Strona 24 z 30 PierwszyPierwszy ... 14 22 23 24 25 26 ... OstatniOstatni
Pokaż wyniki od 231 do 240 z 293

Wątek: Dzis zaczynam

  1. #231
    Nantosvelta jest nieaktywny Nowy na forum
    Dołączył
    01-05-2004
    Posty
    0

    Domyślnie

    Oj Żabciu!
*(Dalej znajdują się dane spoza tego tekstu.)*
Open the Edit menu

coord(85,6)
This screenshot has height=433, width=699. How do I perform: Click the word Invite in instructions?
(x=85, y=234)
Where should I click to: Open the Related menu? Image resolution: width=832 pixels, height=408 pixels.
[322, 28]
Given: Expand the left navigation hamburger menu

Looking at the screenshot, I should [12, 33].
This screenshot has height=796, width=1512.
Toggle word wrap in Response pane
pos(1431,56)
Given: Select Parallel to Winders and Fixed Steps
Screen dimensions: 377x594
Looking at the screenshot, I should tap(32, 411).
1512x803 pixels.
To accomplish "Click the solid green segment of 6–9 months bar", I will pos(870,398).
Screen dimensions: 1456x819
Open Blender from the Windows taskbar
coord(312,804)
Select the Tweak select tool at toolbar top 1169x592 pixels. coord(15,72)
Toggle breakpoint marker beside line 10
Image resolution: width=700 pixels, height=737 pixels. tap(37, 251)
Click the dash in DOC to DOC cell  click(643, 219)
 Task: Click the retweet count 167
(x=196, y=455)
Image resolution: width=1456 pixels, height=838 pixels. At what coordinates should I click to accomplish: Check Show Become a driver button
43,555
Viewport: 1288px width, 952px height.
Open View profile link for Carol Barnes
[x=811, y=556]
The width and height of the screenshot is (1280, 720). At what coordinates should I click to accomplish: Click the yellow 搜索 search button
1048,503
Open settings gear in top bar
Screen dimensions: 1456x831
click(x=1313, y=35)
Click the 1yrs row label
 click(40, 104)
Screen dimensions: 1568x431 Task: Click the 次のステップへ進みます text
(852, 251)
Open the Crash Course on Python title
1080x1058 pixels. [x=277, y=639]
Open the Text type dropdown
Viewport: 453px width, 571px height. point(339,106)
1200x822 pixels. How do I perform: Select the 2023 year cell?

Normalnie super masz pomysł chyba to wypróbuje na szczęście mam teflonik to smaże bez oleju

  2. #232
    jado jest nieaktywny Nowy na forum
    Dołączył
    26-07-2004
    Posty
    0

    Domyślnie

    AGATKO, kwiatuszku,

    Twój misio jest bardzo milusi, więc nie wiem czy będzie dobrze wyglądał, jak go odchudzisz .
    Misie lepiej wyglądają, gdy są podtuczone, ale my ludzie lepiej się czujemy i wyglądamy, gdy jesteśmy odchudzeni.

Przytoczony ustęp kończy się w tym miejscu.